J. McKenzie

LRG1 promotes angiogenesis by modulating endothelial TGF-β signalling

Aberrant neovascularization contributes to diseases such as cancer, blindness and atherosclerosis, and is the consequence of inappropriate angiogenic signalling. Although many regulators of pathogenic angiogenesis have been identified, our understanding of this process is incomplete. Here we explore the transcriptome of retinal microvessels isolated from mouse models of retinal disease that exhibit vascular pathology, and uncover an upregulated gene, leucine-rich alpha-2-glycoprotein 1 (Lrg1), of previously unknown function.

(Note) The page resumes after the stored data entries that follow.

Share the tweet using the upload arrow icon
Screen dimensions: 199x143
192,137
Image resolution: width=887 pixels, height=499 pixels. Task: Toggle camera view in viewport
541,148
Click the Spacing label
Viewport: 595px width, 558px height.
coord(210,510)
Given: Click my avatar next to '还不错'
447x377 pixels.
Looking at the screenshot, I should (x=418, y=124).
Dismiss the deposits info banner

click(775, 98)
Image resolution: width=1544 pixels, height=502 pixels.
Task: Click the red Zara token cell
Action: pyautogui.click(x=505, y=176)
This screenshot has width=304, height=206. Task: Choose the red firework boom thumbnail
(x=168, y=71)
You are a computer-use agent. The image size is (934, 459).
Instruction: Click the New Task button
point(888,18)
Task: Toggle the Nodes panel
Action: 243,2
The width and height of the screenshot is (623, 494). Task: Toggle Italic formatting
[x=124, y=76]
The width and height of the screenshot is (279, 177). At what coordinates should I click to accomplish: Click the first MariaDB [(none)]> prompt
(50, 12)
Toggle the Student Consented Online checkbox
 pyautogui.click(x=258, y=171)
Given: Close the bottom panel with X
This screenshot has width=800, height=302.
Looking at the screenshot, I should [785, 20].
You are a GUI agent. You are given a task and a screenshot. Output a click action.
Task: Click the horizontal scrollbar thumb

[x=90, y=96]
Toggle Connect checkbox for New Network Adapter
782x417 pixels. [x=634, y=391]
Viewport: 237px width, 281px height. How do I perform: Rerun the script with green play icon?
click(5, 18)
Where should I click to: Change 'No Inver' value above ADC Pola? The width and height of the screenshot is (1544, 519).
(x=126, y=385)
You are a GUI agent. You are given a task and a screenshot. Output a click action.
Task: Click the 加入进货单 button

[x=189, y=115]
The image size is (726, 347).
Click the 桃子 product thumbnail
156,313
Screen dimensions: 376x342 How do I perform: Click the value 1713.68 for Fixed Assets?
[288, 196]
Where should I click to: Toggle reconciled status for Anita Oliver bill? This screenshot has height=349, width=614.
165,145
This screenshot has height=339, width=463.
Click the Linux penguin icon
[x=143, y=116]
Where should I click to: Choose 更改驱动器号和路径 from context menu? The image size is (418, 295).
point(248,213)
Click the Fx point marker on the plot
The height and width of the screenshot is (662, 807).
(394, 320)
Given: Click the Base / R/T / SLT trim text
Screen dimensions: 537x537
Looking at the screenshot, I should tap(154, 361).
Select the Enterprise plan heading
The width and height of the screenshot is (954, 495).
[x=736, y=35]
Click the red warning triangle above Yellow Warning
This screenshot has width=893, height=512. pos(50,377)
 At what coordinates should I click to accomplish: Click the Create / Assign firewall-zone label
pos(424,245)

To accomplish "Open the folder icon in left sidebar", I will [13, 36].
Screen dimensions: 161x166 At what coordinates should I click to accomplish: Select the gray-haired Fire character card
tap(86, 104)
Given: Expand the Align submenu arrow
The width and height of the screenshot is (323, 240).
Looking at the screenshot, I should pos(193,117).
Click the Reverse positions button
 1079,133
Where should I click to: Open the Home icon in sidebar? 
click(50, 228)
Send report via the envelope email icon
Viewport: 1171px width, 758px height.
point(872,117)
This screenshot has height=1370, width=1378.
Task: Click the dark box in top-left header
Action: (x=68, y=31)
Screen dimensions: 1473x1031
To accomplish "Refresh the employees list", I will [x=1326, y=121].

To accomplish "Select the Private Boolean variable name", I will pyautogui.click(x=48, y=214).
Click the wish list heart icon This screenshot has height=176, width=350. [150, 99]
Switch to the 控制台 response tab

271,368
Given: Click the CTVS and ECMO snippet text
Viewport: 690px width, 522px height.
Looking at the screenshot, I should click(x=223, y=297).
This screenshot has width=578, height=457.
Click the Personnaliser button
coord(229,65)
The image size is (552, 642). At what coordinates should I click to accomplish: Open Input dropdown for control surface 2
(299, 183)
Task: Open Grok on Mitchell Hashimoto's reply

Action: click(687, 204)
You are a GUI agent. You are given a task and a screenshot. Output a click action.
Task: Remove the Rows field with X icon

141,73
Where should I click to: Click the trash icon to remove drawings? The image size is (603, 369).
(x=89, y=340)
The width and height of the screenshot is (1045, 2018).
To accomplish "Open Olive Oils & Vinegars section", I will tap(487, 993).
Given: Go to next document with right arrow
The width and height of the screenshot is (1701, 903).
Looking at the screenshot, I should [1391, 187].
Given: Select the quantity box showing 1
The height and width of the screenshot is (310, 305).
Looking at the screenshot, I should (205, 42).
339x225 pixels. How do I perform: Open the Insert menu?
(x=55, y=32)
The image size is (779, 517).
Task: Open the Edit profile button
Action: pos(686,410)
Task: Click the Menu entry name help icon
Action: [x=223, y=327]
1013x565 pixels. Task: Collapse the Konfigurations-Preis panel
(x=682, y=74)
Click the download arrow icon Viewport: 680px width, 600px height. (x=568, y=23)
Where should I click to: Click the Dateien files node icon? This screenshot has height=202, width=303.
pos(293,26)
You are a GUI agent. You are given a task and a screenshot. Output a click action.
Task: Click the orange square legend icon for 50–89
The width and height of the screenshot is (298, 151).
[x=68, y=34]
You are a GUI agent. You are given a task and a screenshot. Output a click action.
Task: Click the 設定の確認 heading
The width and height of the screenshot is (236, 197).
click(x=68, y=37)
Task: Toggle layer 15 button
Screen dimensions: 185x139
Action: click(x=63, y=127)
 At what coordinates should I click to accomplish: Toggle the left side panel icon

We show that in the presence of transforming growth factor-β1 (TGF-β1), LRG1 is mitogenic to endothelial cells and promotes angiogenesis. Mice lacking Lrg1 develop a mild retinal vascular phenotype but exhibit a significant reduction in pathological ocular angiogenesis. LRG1 binds directly to the TGF-β accessory receptor endoglin, which, in the presence of TGF-β1, results in promotion of the pro-angiogenic Smad1/5/8 signalling pathway. LRG1 antibody blockade inhibits this switch and attenuates angiogenesis. These studies reveal a new regulator of angiogenesis that mediates its effect by modulating TGF-β signalling.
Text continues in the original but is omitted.